The Making of an "English World View"

It is both intriguing and encouraging that Shakespeare seems to be making a revival.  The invention of the pop-up Globe has seen multitudes of people all around the world attending seriously good productions of plays written in (mainly) in the 1590's.  There is no literary figure to compare with Shakespeare on the Continent throughout the early modern period. 

Shakespeare grew up in a time when the biblical world-view was predominant.  This included, amongst other things, a profound belief in human nobility, on the one hand, and total depravity, on the other.  The English Reformation was well underway; it took human faults and failings very seriously.  We do not mean to imply that Shakespeare was a Reformer: on the contrary.  But he could not escape much of the world-and-life view preached and taught by the Reformers--and parts of that world-view he appears to have adopted in all seriousness. 

Consequently, in partial congruence with the Apostle Paul, Shakespeare's view of humanity was that amongst its ranks  "not many of you were wise according to worldly standards, not many were powerful, not many were of noble birth".  [I Corinthians 1: 25f]
   His portrayal of monarchs and nobility was generally in accordance with the accounts of biblical history: most monarchs were venal, weak, imperfect, self-orientated, and unreliable.  According to Shakespeare, the royalty of his day was more of Saul's ilk, than of David's.

The Tudors and particularly the Stewarts took seriously the Divine Right of Kings.  In such an "official" climate, Shakespeare's views of the depravity of man, including monarchs, was (and remains) striking.
But most of Shakespeare's history is the opposite of propaganda: always ambivalent, often amoral, rarely idealized, often derisive, sometimes cynical, with few heroes but many villains and inadequates, much futility, no euphemism, little sign of the benign workings of Providence, no edifying message, no "grand narrative", and at best a provisional happy ending.

. . . . His portrayal of royalty . . . is far from reverential or idealized.  Showing any monarch on stage in even slightly controversial circumstances was taboo over much of Europe as late as the nineteenth century; but Shakespeare not only lets daylight in upon majesty (in Walter Bagehot's 1960's phrase) but subjects it to a withering glare, showing kings humiliated, deposed, and killed.  The plays are overwhelmingly political; the conflicts and decisions of people acting out of ambition, lust, pride, fear, revenge, jealously--and occasionally loyalty, faith, or honour ("a word," mocks Falstaff).  Their efforts and aims are often futile, absurd and meaningless.  Even the most just or glorious war brings waste, corruption, cruelty and death "stinking and flyblown."  His kings and queens are as human as his peasants--selfish, cruel, doubting, incapable, lecherous, perfidious, but rarely very chivalrous, and sacred only the grace of their subjects.  Not surprisingly, there could be political trouble, and Elizabeth I remarked balefully after one performance, "I am Richard II, know ye not that?" . . . . [Robert Tombs, The English and Their History (New York: Alfred A. Knopf, 2015) p. 154f.]
The effect of this could not help but contribute to a general cynicism towards rulers, politicians, kings, and other grandees.  Not that the man in the pit of the Globe would be tempted to think of kings as evil and the people good--for villains and the morally challenged were found everywhere according to Shakespeare.  The "noble savage" did not exist. 

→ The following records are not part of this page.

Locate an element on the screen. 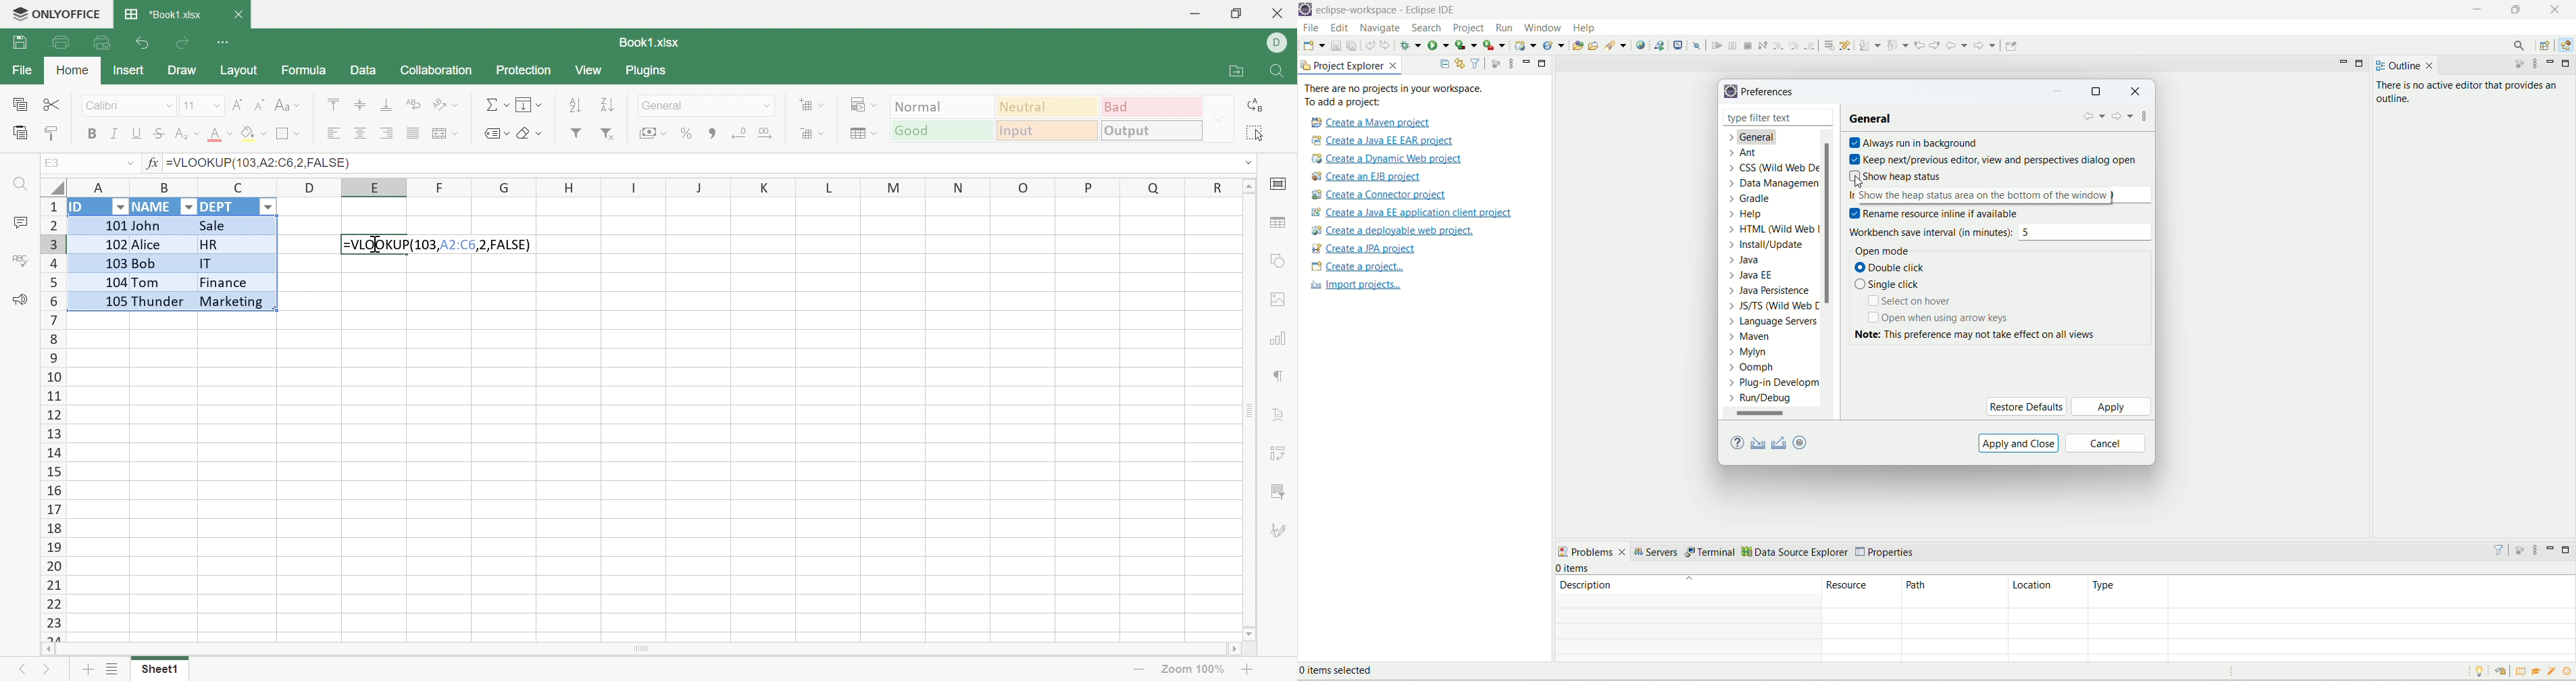  use step filters is located at coordinates (1846, 45).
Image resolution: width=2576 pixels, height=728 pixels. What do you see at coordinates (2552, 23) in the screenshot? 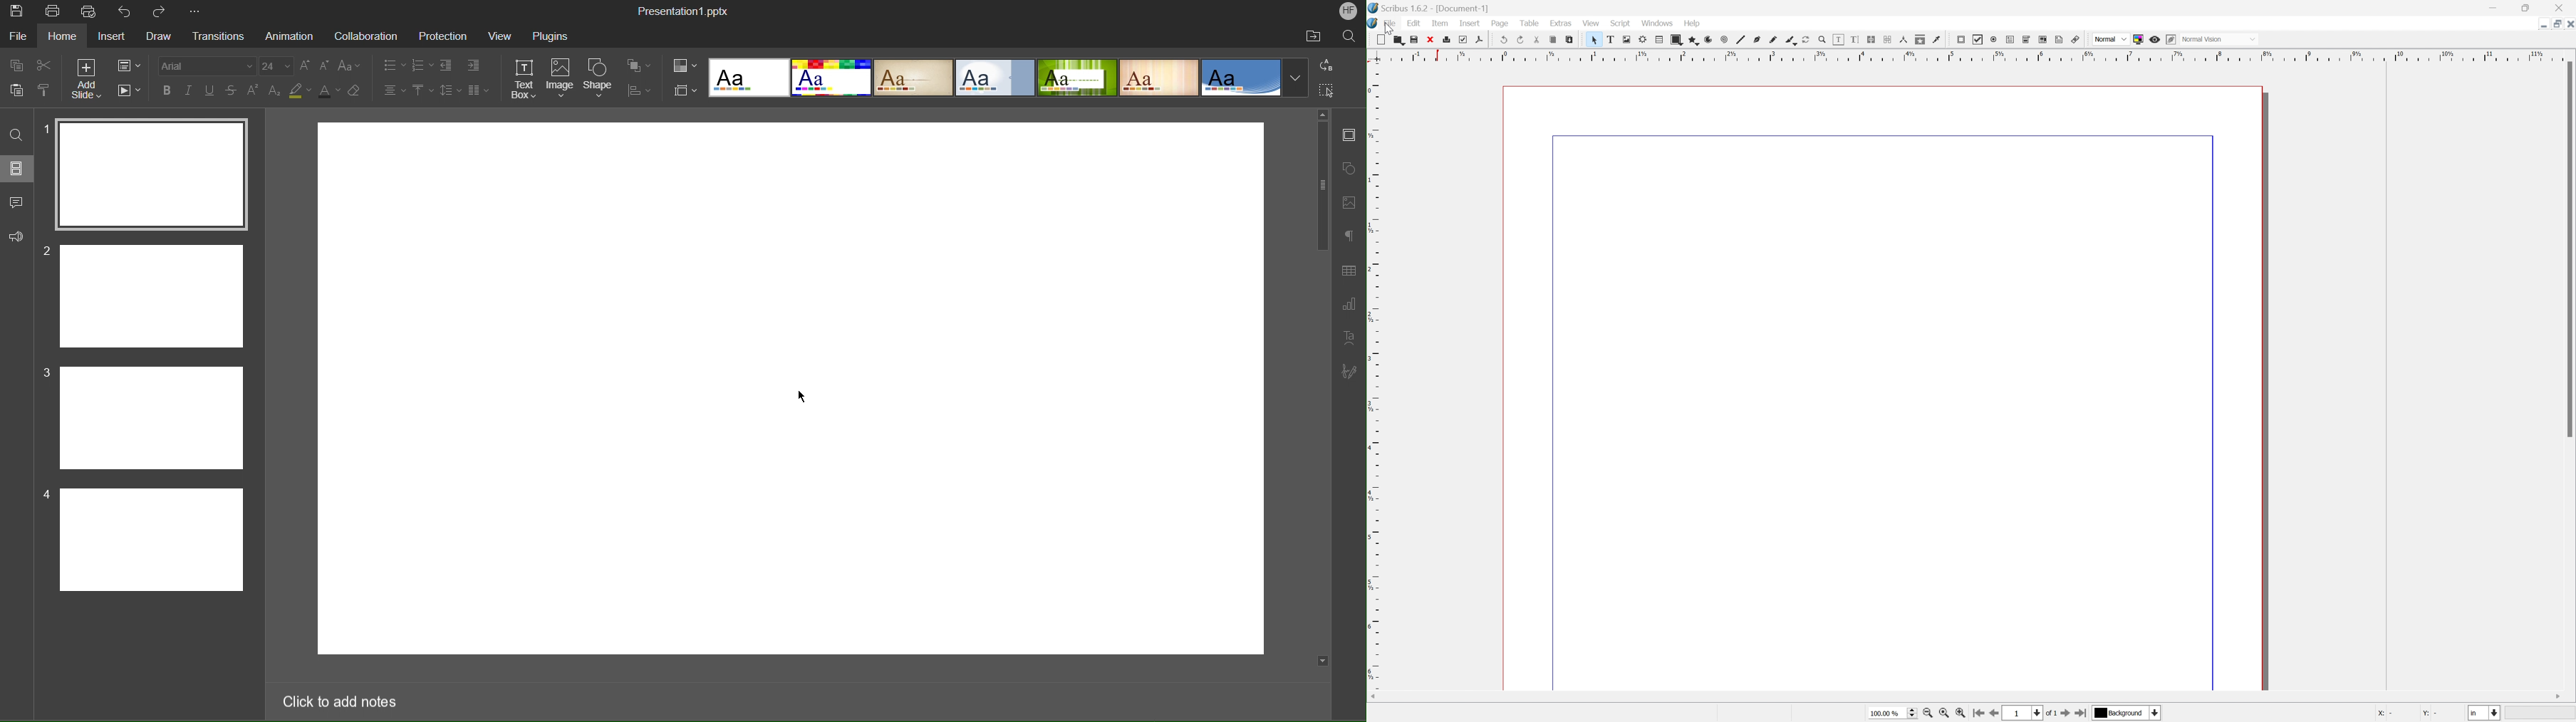
I see `Restore down` at bounding box center [2552, 23].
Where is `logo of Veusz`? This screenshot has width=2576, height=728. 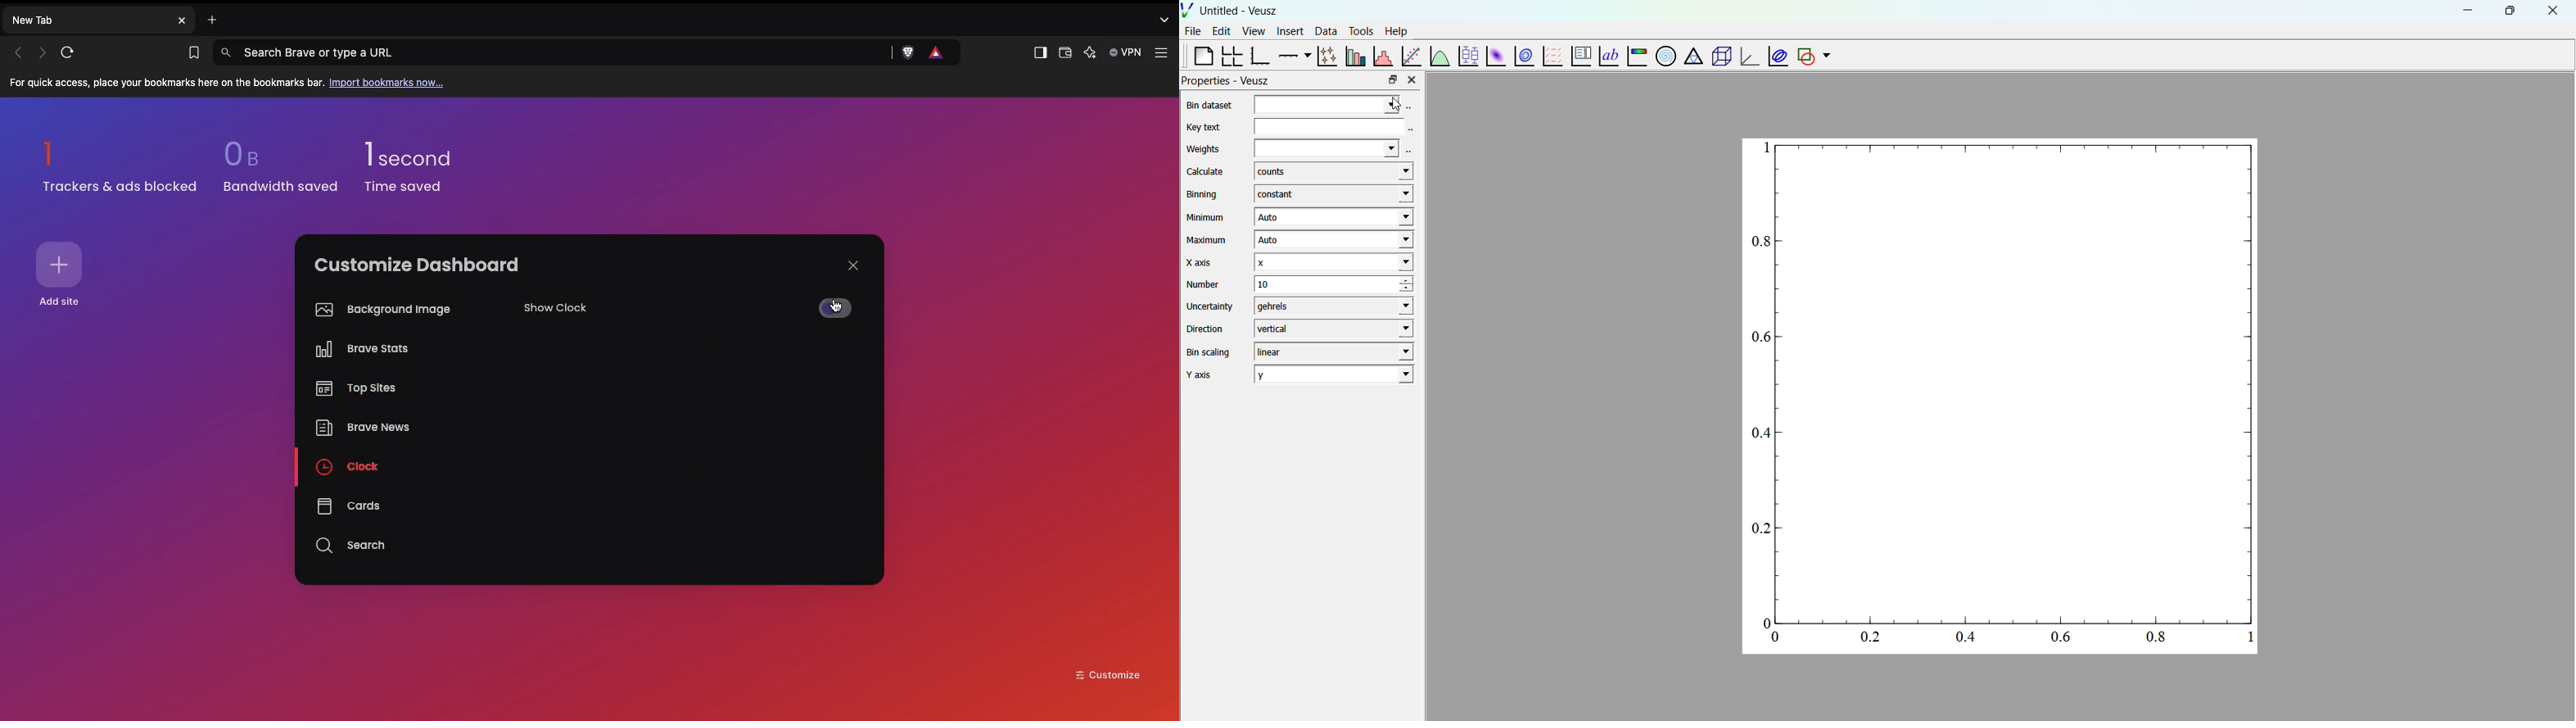
logo of Veusz is located at coordinates (1188, 9).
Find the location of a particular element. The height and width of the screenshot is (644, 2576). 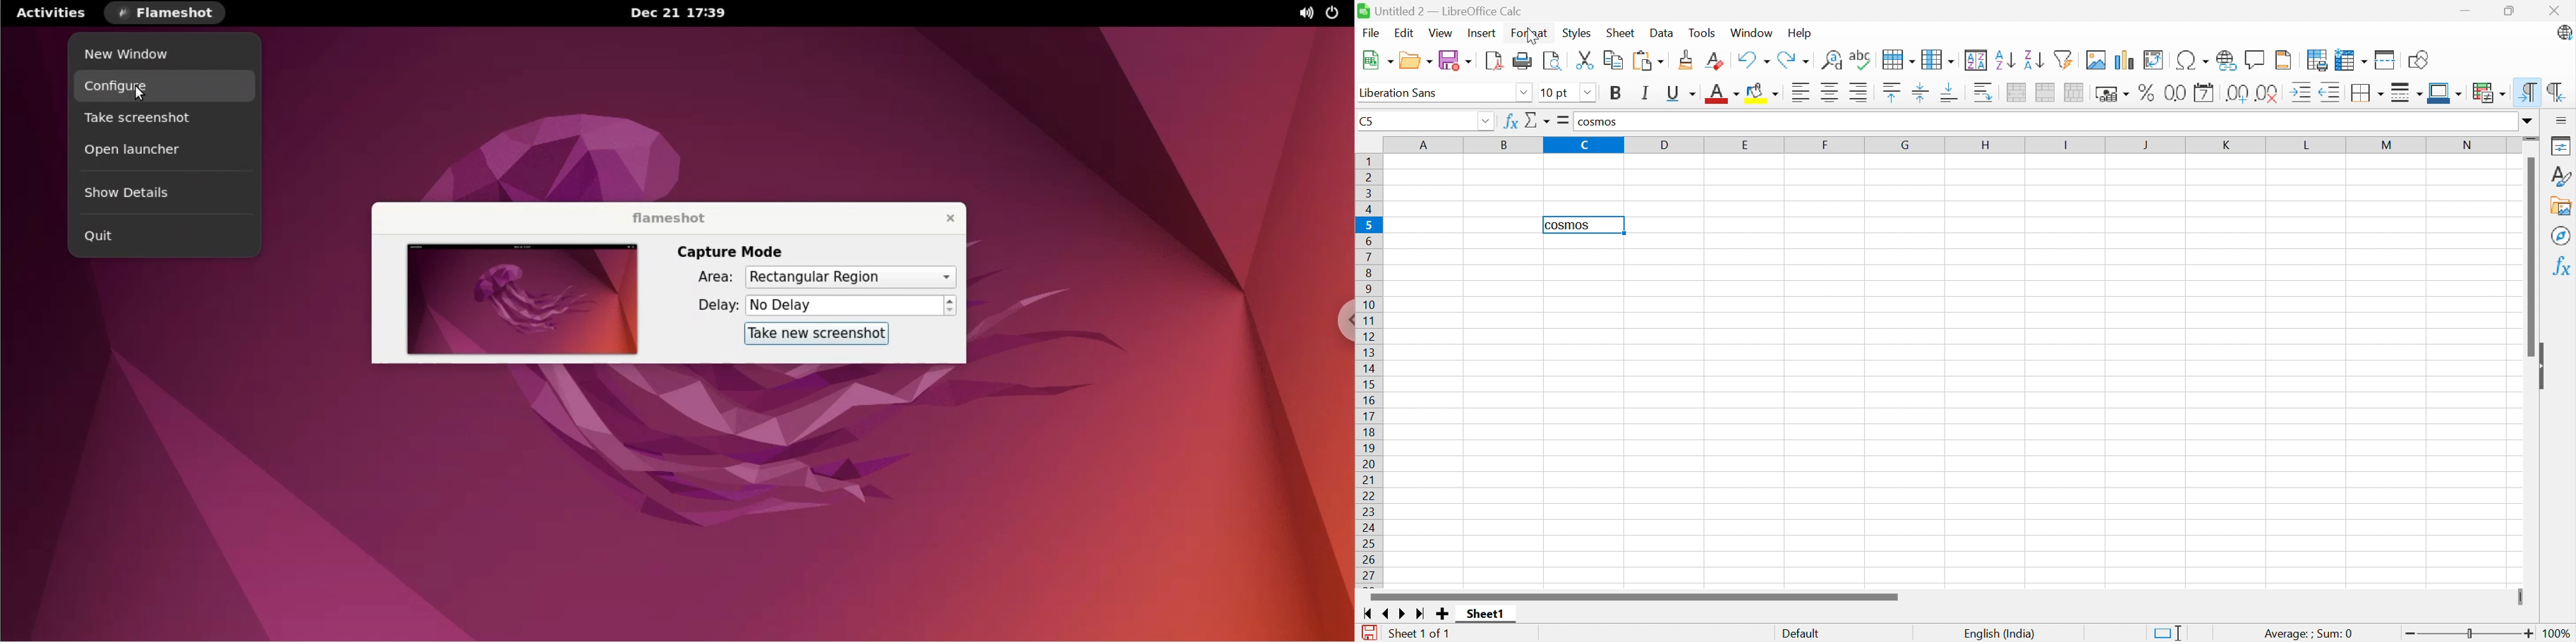

delay: is located at coordinates (705, 306).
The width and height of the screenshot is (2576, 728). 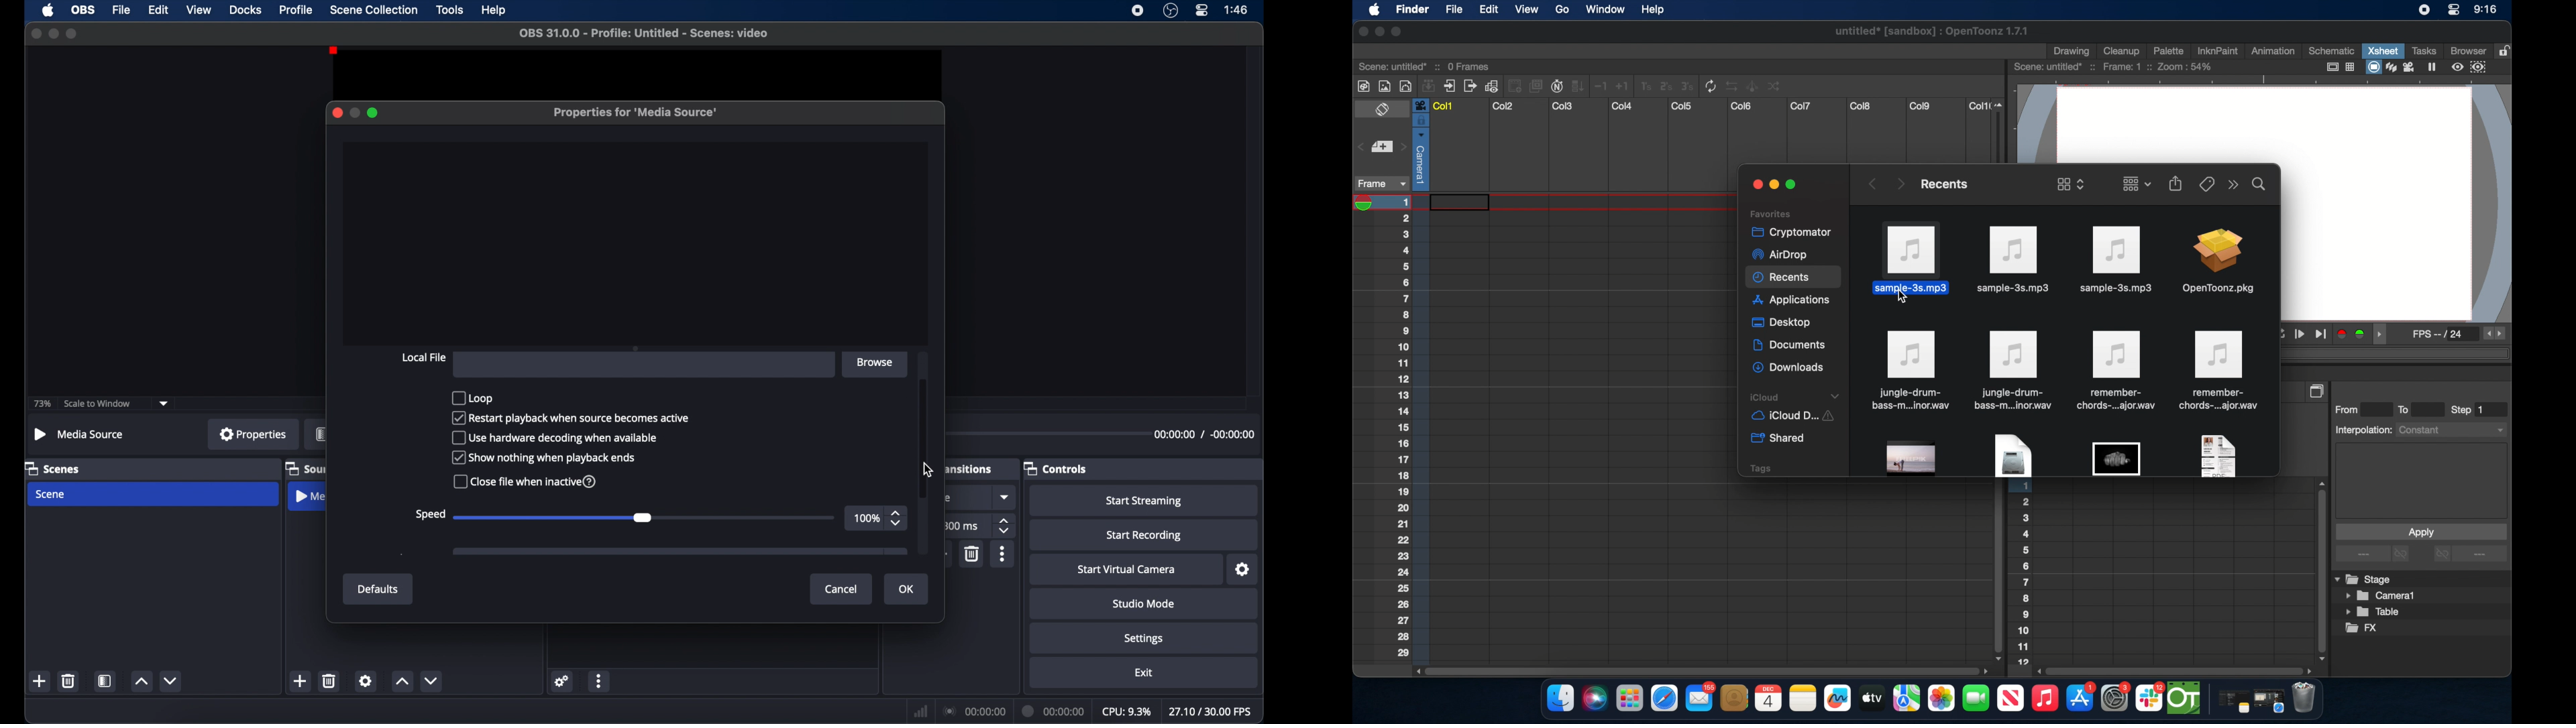 I want to click on help, so click(x=1652, y=10).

Ah, but the language of those plays! 
At the very least, the plays have left a memory of certain episodes, characters, words and phrases--"the winter of our discontent", "my kingdom for a horse", "once more unto the breach, dear friends", "uneasy lies the head that wears a crown", "Cry God for Harry, England and St George", "we few, we happy few, we band of brothers", "this other Eden . . . this precious stone set in a silver sea", --arguably the most famous eulogy of England.  Such phrases, even when misapplied, create a sense of connection with the past. [Ibid.]
Indeed.  Or so the thronging hordes attending pop-up Globes around the world would attest, even in our jaded, materialist, existentialist day--or, perhaps, because of it.